Task instructions: Please copy out the entries until you have copied the line that contains "Click the third", beginning with the first line.

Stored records
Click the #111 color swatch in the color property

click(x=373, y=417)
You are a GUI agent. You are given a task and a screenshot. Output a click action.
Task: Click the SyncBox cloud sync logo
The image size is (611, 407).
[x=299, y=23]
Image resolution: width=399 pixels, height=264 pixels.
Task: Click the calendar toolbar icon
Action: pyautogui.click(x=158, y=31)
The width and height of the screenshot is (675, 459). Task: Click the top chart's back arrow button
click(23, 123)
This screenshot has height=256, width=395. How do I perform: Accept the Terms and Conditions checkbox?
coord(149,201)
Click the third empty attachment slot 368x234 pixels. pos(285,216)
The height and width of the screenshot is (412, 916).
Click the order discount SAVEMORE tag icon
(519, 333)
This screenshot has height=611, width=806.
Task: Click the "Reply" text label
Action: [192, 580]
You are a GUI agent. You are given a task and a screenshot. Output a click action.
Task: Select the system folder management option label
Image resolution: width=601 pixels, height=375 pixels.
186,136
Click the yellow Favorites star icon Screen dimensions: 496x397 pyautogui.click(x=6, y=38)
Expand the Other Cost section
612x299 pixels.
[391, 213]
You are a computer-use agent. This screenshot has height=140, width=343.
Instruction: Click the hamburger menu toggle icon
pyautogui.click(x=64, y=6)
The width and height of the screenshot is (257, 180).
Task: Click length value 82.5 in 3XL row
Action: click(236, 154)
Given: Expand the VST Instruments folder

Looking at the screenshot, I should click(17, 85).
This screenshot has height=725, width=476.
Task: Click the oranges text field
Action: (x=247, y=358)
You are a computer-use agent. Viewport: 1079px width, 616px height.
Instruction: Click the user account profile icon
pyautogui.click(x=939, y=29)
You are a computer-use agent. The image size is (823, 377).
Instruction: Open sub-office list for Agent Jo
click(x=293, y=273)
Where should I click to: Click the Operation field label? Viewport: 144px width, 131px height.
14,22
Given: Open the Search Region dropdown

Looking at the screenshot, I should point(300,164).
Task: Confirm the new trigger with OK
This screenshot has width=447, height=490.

Task result:
Click the #111 color swatch in the color property

click(x=373, y=417)
You are a GUI agent. You are given a task and a screenshot. Output a click action.
Task: Click the SyncBox cloud sync logo
The image size is (611, 407).
[x=299, y=23]
Image resolution: width=399 pixels, height=264 pixels.
Task: Click the calendar toolbar icon
Action: pyautogui.click(x=158, y=31)
The width and height of the screenshot is (675, 459). Task: Click the top chart's back arrow button
click(23, 123)
This screenshot has height=256, width=395. How do I perform: Accept the Terms and Conditions checkbox?
coord(149,201)
Click the third empty attachment slot 368x234 pixels. pos(285,216)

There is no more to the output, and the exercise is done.